For many women these concerns are very real. As many as 1 in 5 pregnancies end in a miscarriage, and 1 in 33 babies are born with a birth defect. These rates are considered the background population risk, which means they do not take into consideration anything about the health of the mom, the medications she is taking, or the family history of the mom or the baby’s dad. A number of different things can increase these risks, including taking certain medications during pregnancy.

It is known that most medications, including over-the-counter medications, taken during pregnancy do get passed on to the baby. Fortunately, most medicines are not harmful to the baby and can be safely taken during pregnancy. But there are some that are known to be harmful to a baby’s normal development and growth, especially when they are taken during certain times of the pregnancy. Because of this, it is important to talk with your doctor or midwife about any medications you are taking, ideally before you even try to get pregnant.

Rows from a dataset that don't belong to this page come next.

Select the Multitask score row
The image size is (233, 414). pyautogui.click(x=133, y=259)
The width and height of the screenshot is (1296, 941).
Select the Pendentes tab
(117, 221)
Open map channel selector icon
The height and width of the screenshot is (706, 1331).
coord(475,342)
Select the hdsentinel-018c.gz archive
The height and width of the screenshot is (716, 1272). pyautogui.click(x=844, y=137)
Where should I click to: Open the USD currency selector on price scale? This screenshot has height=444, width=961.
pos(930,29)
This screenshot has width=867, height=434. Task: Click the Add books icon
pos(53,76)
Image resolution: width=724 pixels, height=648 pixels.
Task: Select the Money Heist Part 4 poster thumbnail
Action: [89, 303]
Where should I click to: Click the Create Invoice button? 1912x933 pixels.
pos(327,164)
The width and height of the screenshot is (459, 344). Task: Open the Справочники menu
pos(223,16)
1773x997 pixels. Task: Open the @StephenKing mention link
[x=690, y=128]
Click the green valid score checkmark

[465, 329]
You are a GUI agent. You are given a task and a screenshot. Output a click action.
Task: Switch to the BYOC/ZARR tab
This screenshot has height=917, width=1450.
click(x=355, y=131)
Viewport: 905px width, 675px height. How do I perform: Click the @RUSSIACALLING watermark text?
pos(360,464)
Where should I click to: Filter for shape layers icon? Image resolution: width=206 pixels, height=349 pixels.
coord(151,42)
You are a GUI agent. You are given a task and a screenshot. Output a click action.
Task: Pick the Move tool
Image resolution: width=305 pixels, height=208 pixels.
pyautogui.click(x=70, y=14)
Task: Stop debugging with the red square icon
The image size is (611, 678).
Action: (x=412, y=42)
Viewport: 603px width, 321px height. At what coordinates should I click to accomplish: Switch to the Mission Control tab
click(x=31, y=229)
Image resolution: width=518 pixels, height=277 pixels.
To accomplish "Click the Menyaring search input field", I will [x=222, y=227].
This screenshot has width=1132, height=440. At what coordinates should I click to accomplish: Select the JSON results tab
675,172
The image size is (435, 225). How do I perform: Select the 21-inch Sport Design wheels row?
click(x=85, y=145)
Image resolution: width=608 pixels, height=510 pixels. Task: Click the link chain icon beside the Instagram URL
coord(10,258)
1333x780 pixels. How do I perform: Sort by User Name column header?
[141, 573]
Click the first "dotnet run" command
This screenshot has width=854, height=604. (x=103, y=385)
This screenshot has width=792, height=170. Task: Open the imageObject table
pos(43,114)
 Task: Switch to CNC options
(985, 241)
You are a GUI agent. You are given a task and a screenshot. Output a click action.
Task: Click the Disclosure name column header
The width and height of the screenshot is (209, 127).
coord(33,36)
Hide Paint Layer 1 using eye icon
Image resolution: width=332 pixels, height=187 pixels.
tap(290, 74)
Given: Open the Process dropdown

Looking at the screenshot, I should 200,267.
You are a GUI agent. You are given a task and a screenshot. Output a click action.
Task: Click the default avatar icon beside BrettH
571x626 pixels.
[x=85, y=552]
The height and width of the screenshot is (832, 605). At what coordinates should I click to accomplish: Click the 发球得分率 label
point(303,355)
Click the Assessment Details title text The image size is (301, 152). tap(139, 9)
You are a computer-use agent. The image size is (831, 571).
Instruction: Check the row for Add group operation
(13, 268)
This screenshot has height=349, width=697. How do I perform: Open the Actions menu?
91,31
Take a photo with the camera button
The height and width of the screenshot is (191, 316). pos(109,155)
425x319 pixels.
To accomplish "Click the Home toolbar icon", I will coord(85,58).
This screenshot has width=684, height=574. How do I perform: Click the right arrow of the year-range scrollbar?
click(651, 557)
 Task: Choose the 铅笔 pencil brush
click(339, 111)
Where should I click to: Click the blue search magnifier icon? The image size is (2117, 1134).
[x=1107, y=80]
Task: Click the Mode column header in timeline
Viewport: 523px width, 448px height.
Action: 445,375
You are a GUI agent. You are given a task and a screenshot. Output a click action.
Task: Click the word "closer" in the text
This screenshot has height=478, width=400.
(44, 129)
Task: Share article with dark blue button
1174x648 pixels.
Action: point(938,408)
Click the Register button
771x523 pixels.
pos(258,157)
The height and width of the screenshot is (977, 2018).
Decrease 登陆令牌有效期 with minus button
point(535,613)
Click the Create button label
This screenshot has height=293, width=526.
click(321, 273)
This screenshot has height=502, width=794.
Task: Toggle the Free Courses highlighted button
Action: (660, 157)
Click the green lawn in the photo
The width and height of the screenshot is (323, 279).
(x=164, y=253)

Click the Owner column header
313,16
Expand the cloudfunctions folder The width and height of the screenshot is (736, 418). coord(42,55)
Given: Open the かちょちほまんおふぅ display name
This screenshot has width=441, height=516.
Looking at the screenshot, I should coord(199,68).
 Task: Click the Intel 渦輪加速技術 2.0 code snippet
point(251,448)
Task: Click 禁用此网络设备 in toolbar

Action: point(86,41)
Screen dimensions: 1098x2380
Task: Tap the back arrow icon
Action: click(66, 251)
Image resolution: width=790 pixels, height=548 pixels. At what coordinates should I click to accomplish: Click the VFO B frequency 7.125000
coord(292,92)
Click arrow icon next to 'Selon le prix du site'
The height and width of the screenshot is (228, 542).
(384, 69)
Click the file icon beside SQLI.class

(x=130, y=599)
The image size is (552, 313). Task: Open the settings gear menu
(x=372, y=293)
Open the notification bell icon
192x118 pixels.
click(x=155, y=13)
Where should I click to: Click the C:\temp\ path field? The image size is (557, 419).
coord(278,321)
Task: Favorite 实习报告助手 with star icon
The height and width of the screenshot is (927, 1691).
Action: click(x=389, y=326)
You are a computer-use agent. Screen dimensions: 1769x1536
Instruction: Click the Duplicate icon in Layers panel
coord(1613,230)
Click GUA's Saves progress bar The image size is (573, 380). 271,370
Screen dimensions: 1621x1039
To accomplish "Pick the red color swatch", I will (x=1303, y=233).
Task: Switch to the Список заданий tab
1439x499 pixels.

If a doctor other than the one caring for your pregnancy recommends that you start a new medicine while you are pregnant, it is important that you let them know you are pregnant.

If you do need to take a new medication while pregnant, it is important to discuss the possible risks the medicine may pose on your pregnancy with your doctor or midwife. They can help you understand the benefits and the risks of taking the medicine.

Ultimately, the decision to start, stop, or change medications during pregnancy is up to you to make, along with input from your doctor or midwife. If you do take medications during pregnancy, be sure to keep track of all the medications you are taking.